Pixel coordinate grounding data

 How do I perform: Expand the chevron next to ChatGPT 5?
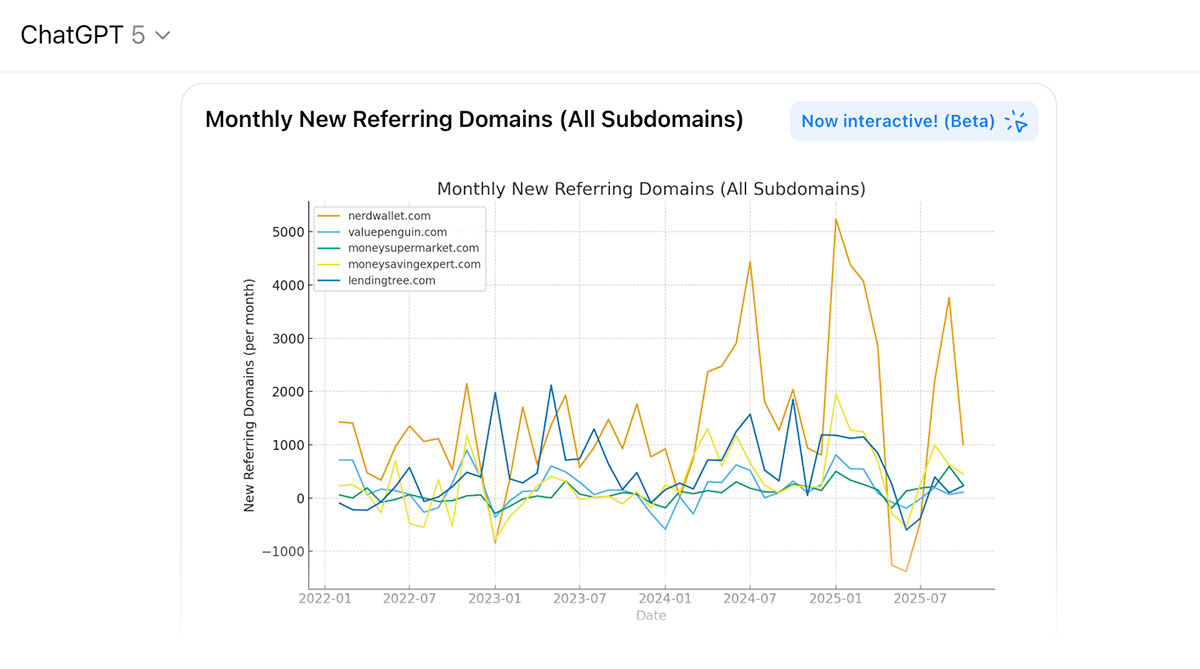pyautogui.click(x=160, y=34)
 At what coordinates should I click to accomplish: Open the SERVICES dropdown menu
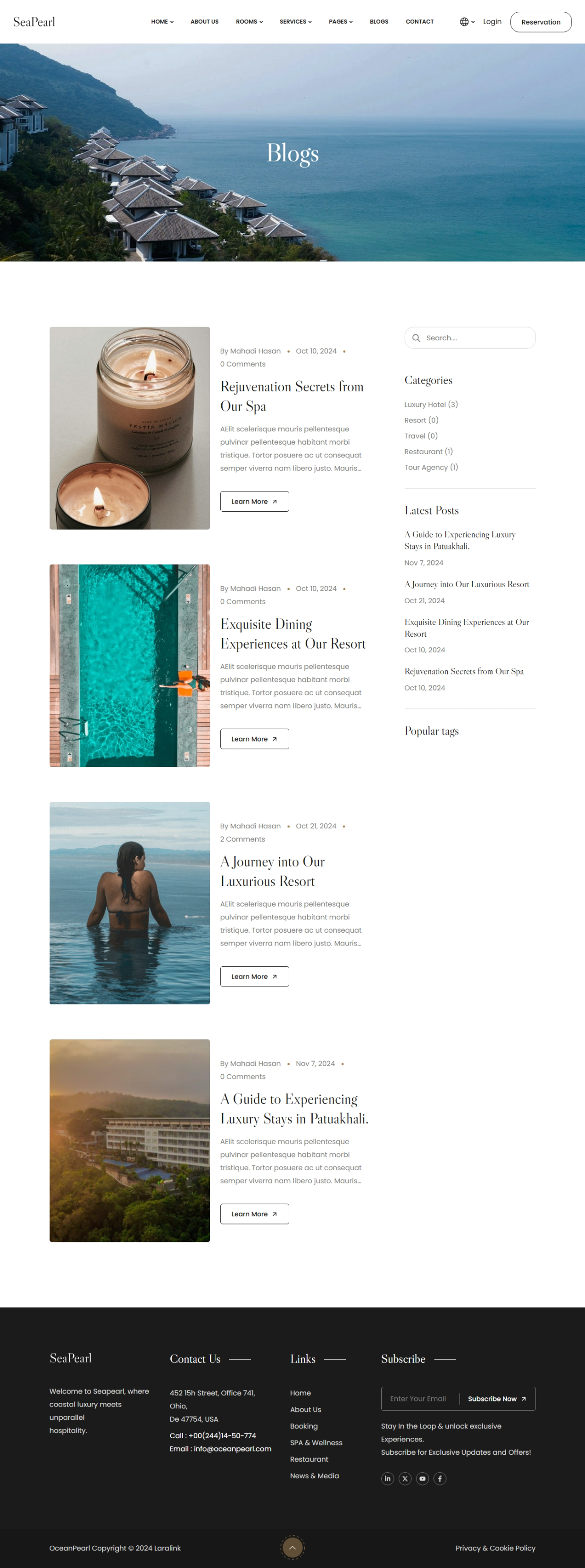(295, 22)
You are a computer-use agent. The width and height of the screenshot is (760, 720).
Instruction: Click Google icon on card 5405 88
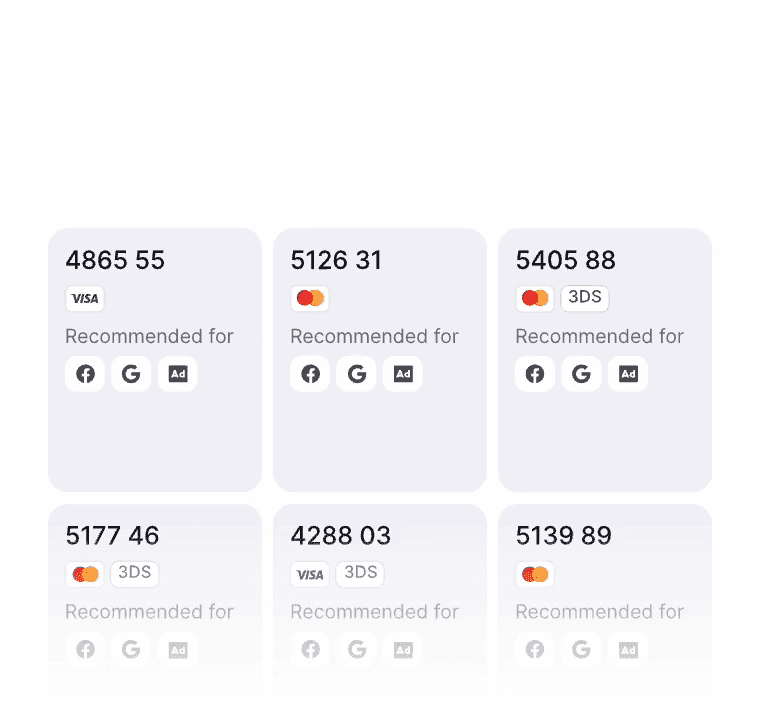coord(581,374)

| TASK TO COMPLETE |
Repeat all the records exactly, images excluded.

| EXERCISE OUTPUT |
 How do I perform: Expand the chevron next to ChatGPT 5?
pyautogui.click(x=160, y=34)
 At what coordinates should I click to accomplish: Open the SERVICES dropdown menu
(295, 22)
You are a computer-use agent. The width and height of the screenshot is (760, 720).
Instruction: Click Google icon on card 5405 88
coord(581,374)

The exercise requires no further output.